Director of Amnesty International Nigeria, Ms. Osai Ojigho, in a statement issued yesterday in Abuja, said the security officials were causing Nigerians more pains than they expected.
She added that while acknowledging the challenges and efforts made by the federal government to fight COVID-19 across Nigeria, there were worries from reports and videos circulating on social media showing violations of human rights.
She noted that violations include tortures, beatings and inhuman treatments by law enforcement agencies tasked with ensuring compliance with the lockdown.

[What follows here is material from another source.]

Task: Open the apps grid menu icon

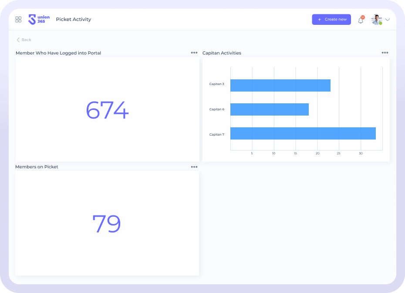Action: click(x=18, y=20)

“While acknowledging the size of the challenge and efforts made by authorities to fight COVID-19 across Nigeria, we are also concerned by reports and videos circulating on social media showing violations of human rights, that include beatings by law enforcement agencies tasked with ensuring compliance with the lockdown,” Ojigho said.
She added that as the nation observes the 14-day lockdown, the rights of citizens must be respected and protected, including the right to health care, security, and access to sufficient food and water.
Falana, in a statement, described the deployment of soldiers to enforce the lockdown as illegal.
He added that the videos of soldiers torturing civilians showed the impunity of the military.
He said: “The several video clips, which captured the unwarranted brutalisation of the people, have been circulating at home and abroad. As usual, the military authorities have publicly defended the rampaging troops by dismissing the video clips.
“In a desperate bid to cover up the atrocious behaviour of the torturers, the military authorities deliberately refused to conduct any investigation into the complaints of the victims.
“Although, while not denying the authenticity of the video clips of horror, the Coordinator of Defence Media Operations, Major General John Enenche, said that ‘the videos were old clips of past incidents that took place in 2012 and 2013.’
“Assuming, without conceding, that the incidents recorded in the video clips took place in the past, were the culprits identified and sanctioned by the military authorities?”
Falana recalled that based on a similar video clip, which recently exposed a group of policemen who had engaged in the brutalisation of some traders in Lagos under the pretext of enforcing the COVID-19 Regulations, the IG had ensured that the culprits were promptly identified and arrested for the purpose of prosecuting them.
He described the civilised conduct of the police chief as a demonstration of the readiness of the current police leadership to stop the involvement of police personnel in the crude infringement of the fundamental rights of the Nigerians to dignity.